August 15, 2008

Excuse me, do you speak Esperanto?

Por Marco A. Romero

Mentes prominentes, hicieron publicar en España, recientemente, un manifiesto en el que asumían que el castellano es juntamente la lengua común y oficial de todos los ciudadanos españoles.

En América Latina al castellano le llamamos español, y no obstante la ancestral riqueza lingüística del subcontinente, hace mucho tiempo que la aceptamos como nuestra lengua materna.

El Manifiesto por la lengua común, cuya lista de firmantes encabeza el novelista peruano Mario Vargas Llosa, reconoce el derecho de las llamadas regiones autónomas, como por ejemplo Cataluña, Valencia, y el País Vasco a fomentar a través de la educación el empleo de sus lenguas locales, pero no a sustituir al castellano como idioma vehicular exclusivo, lo que es más fácil de decir, o de publicar, que tratar de convencer, particularmente, a los grupos separatistas.

Polémica de todos matices ha desatado el documento en la península ibérica, encendiendo atávicos enconos. Los intelectuales autores del manifiesto han debido responder a toda suerte de reclamos; fueron por lana y salieron trasquilados.

Estados Unidos es el hogar de unos 45 millones de personas que hablan español, tres millones más que toda la población española. Algunos les llaman latinos, otros hispanos. Aman sus raíces pero se esfuerzan por ser bilingües, cada día deben agregan a su vocabulario una palabra, una frase o una expresión del idioma inglés.

En este país no multan a los comerciantes por poner los rótulos de sus negocios en español, a diferencia de algunas ciudades españolas donde si lo hacen. Claro que no faltan los exaltados que sueñan con un país absolutamente monolingüe pero, al encarar a la historia, tienen perdida la partida.

Del Manifiesto por la lengua común hay que rescatar el planteamiento de que son las personas quienes tienen derechos lingüísticos, no los territorios ni mucho menos las lenguas mismas. Cada quien es libre de hablar el idioma que mejor le parezca.

Hay países europeos como Bélgica, Polonia y Suiza, donde es indispensable hablar hasta tres idiomas debido a sus características geográficas. No creo que ir más allá del dominio de la lengua materna le haga daño a nadie.

Esto de discutir por la preeminencia de la lengua no es cosa nueva.

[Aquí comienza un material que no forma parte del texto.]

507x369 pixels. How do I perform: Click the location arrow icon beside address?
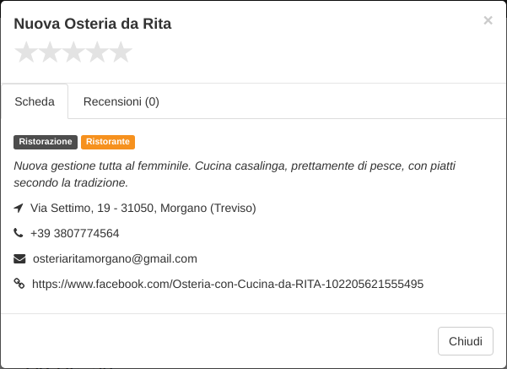[x=19, y=208]
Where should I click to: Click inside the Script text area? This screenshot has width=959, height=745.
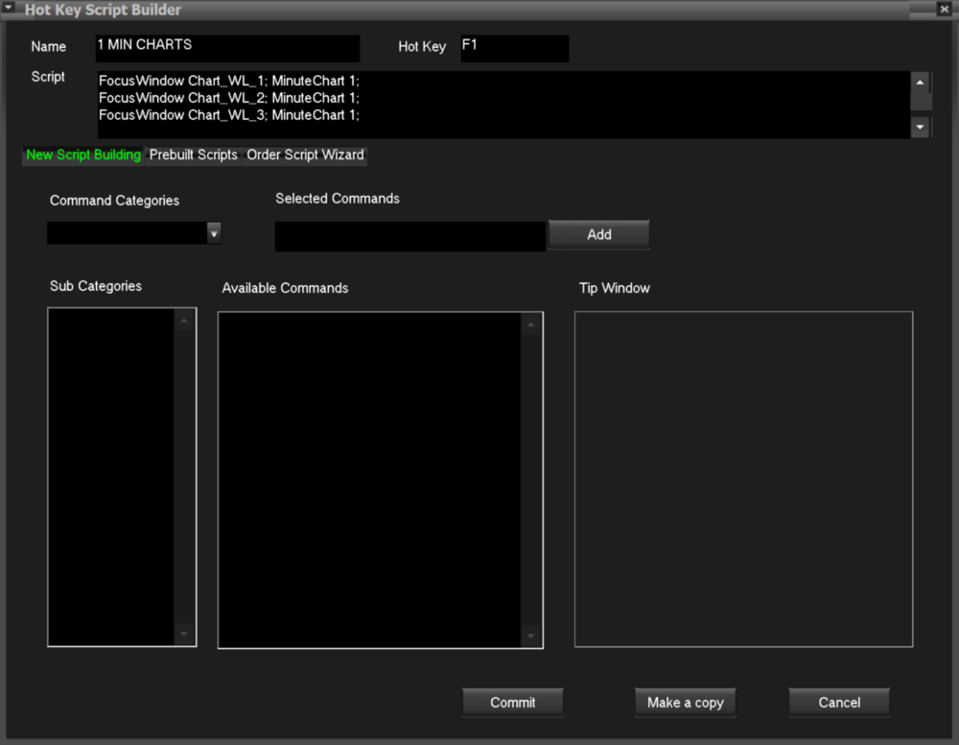[x=503, y=104]
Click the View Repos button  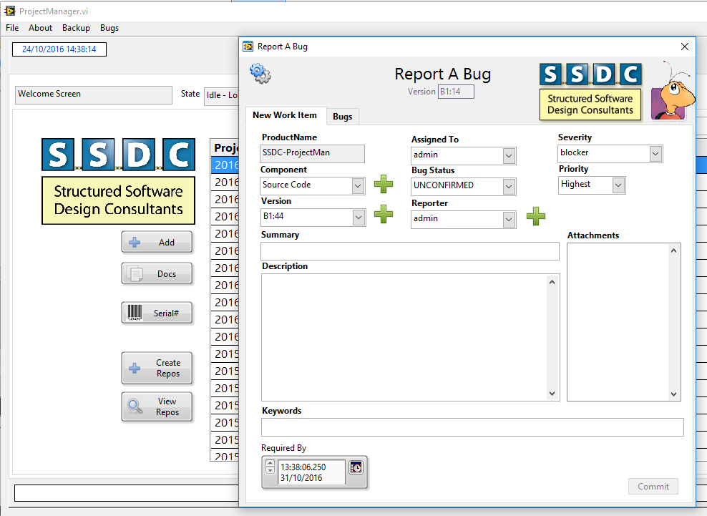(157, 407)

A finales del siglo XIX, Lazarus Ludwig Zamenhof, un polaco visionario, tuvo la feliz ocurrencia de inventar el lenguaje Esperanto, para que fuera empleado internacionalmente como segundo idioma. Tomó las raíces comunes de las lenguas europeas predominantes y construyó una gramática simple. No era, en absoluto, una mala idea.

Imagínese a usted en el mercado preguntándole a un dependiente: Excuse me, do you speak Esperanto?